Tras pensarlo mucho durante siete años, Hawking concluyó que estaba equivocado y debía aceptar su derrota. Lo hizo tras calcular lo que se llama sumas de Feynman sobre historias, teniendo en cuenta diversas topologías para el universo y admitiendo que el horizonte de sucesos es algo más complejo de lo que se creía, no una simple superficie. Ello le llevó a asegurar que en la radiación saliente de un agujero negro hay sutiles correlaciones. En vez de ser como una sucesión de letras al azar que no puede contener ningún mensaje, sería más bien como las palabras de un idioma, que tienen relaciones mutuas y no se suceden aleatoriamente. Así por ejemplo, son diferentes las frecuencias con que aparecen las letras o, en castellano, tras una «q» viene siempre una «u» y tras una «h» una vocal, no hay «uves triples», y cosas así. Sin correlaciones que limiten el azar de las letras de un texto es imposible redactar un mensaje con sentido. Finalmente, a principios de julio, Hawking escribió a Curt Cutler, investigador del Instituto Albert Einstein de Alemania y presidente del Comité Científico de la 17ª Conferencia Interracial de Relatividad General y Gravitación que se iba a celebrar poco después en Dublín, diciéndole: «He resuelto la paradoja de la información en los agujeros negros y quiero hablar sobre ello». Rompiendo las normas establecidas sobre los plazos, su petición fue atendida y pudo presentar allí su idea el día 21 de julio.

Hawking expuso entonces las razones matemáticas que lo llevaron a pensar que la información ni se pierde ni pasa a un universo paralelo. En sus propias palabras: «Me alegra haber resuelto un problema que me incita desde hace treinta años, incluso si la solución a que he llegado es menos emocionante que la alternativa que sugerí antes […] La información permanece firmemente en nuestro universo […] Siento decepcionar a los aficionados a la ciencia ficción pero no es posible usar los agujeros negros para viajar a otros universos […] Si alguien cae en un agujero negro, su masa y su energía volverán a nuestro universo, pero de una forma distorsionada que contiene, sin embargo, la información sobre cómo era esa persona, aunque de forma irreconocible».
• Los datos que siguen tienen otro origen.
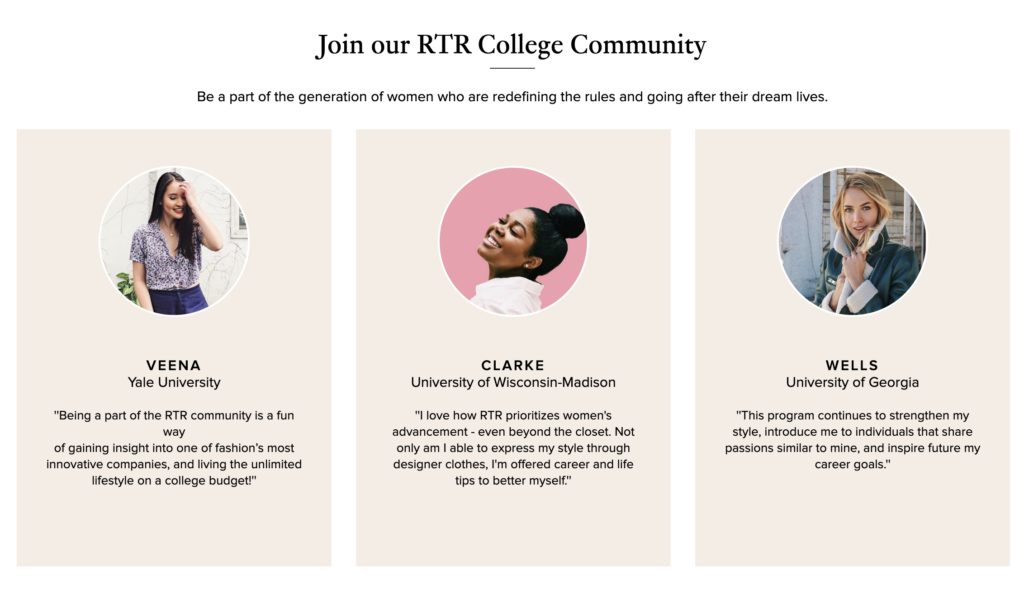Click the Yale University label
This screenshot has width=1024, height=593.
[174, 382]
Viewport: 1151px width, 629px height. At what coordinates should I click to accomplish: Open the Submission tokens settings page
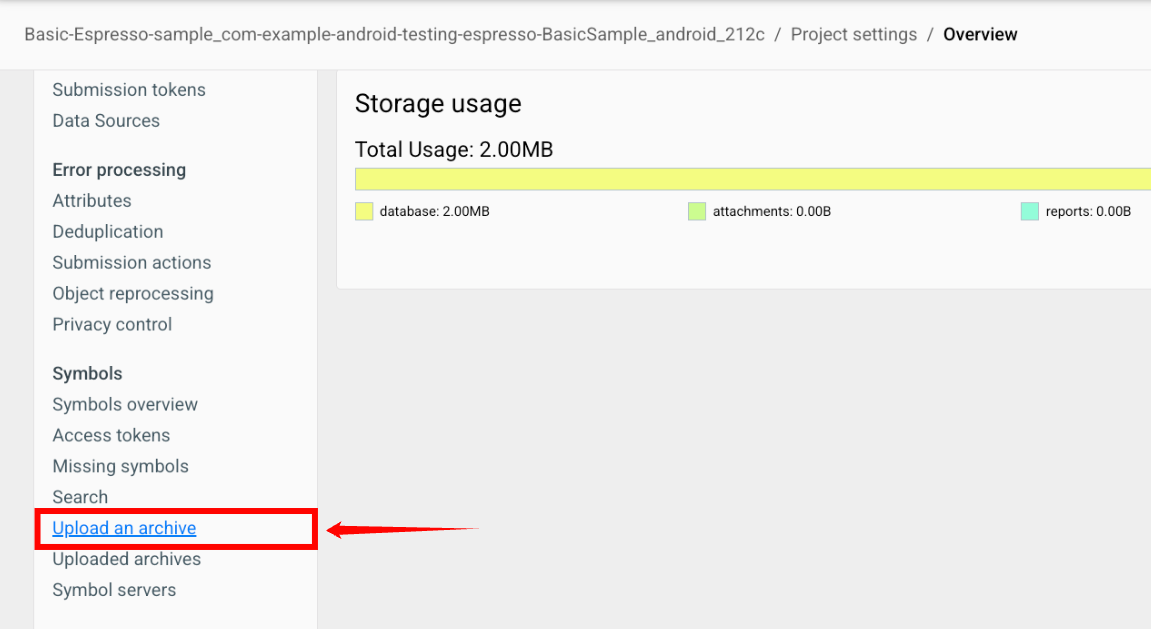(x=128, y=90)
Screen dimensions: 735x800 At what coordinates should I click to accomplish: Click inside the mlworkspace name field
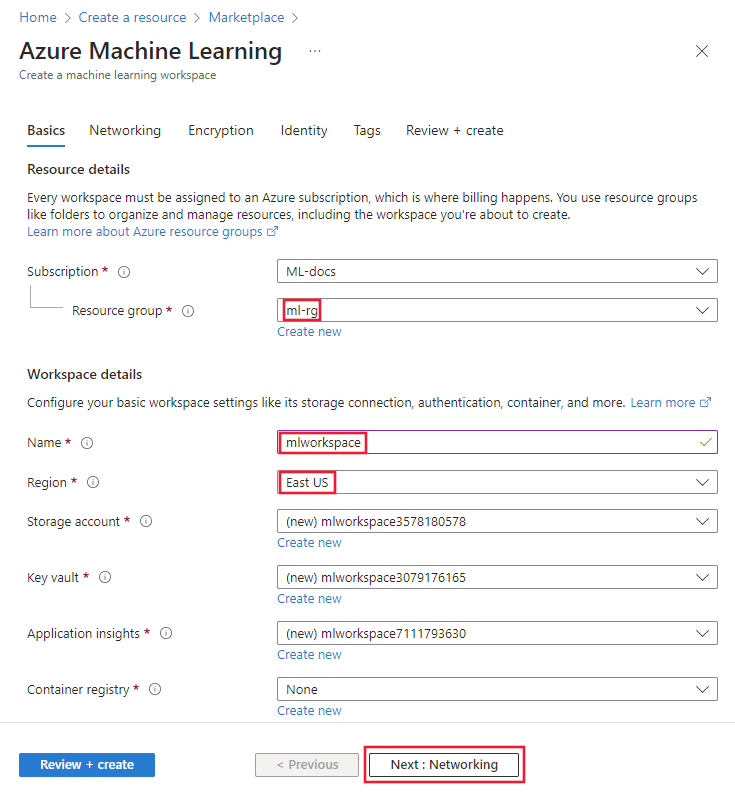coord(400,442)
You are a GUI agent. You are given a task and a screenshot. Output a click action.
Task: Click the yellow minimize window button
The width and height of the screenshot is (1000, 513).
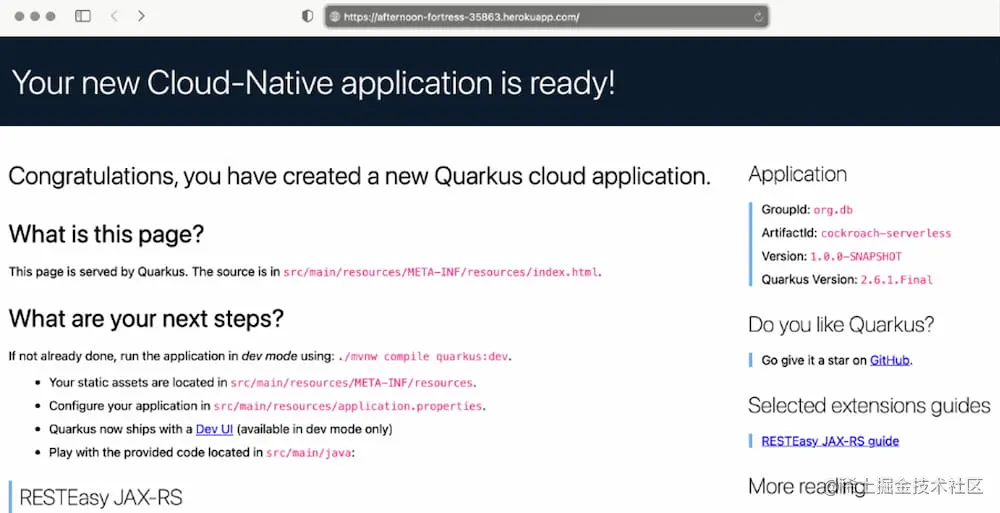click(34, 16)
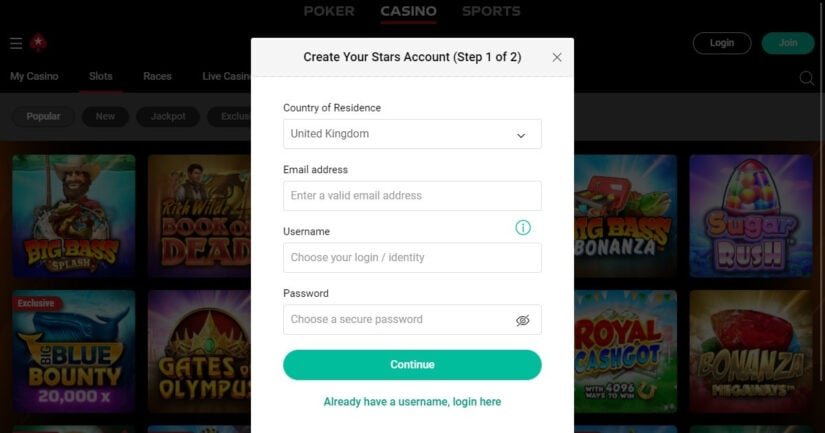Image resolution: width=825 pixels, height=433 pixels.
Task: Focus the Username input field
Action: (x=412, y=258)
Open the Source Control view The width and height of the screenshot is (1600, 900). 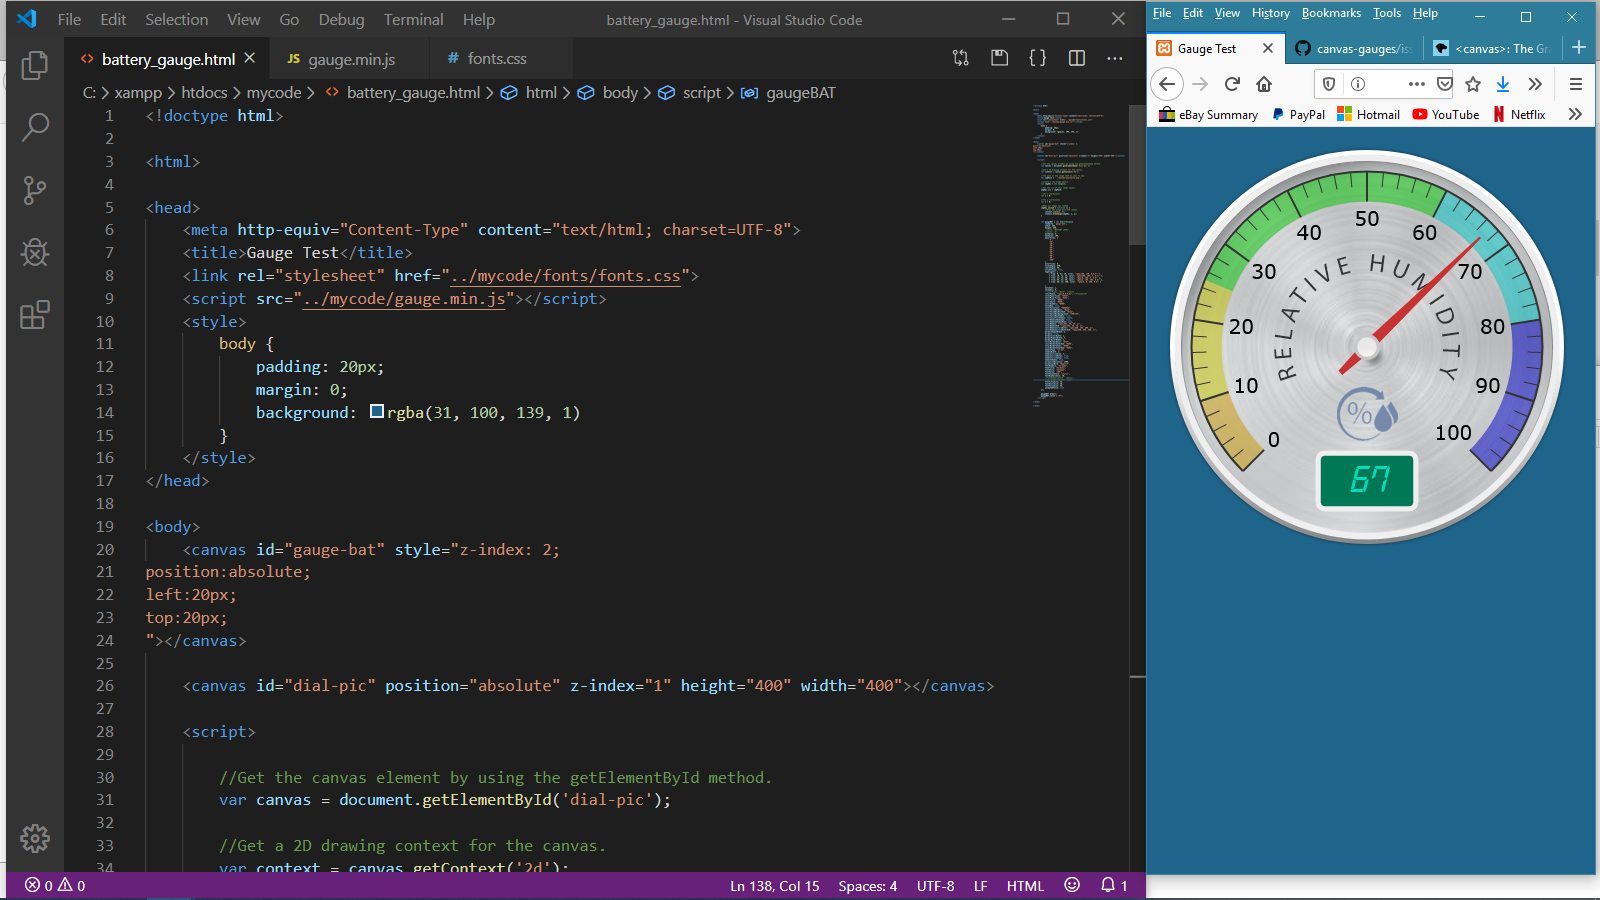[35, 190]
Este episodio es también una muestra del modo en que otro sentido de la palabra información, el de los medios de comunicación de masas, está cambiando la manera de trabajar de los científicos que tratan de temas estrella. En vez de publicar primero en una revista especializada y esperar los análisis y las opiniones de los colegas antes de dar por probada una afirmación, se piensa a veces en la repercusión mediática. Ello podría tener una consecuencia en este caso, pues Kip Thorne no está convencido todavía. Hawking decidió dar por cerrado el asunto, enviando por su cuenta una enciclopedia sobre baseball a Preskill y esperando a que Thorne acepte sus argumentos para cobrarle luego la mitad del precio. Pero, ¿y si Thorne tiene razón? Dada la complejidad del problema, esa es una posibilidad que hay que mantener abierta, al menos durante un tiempo.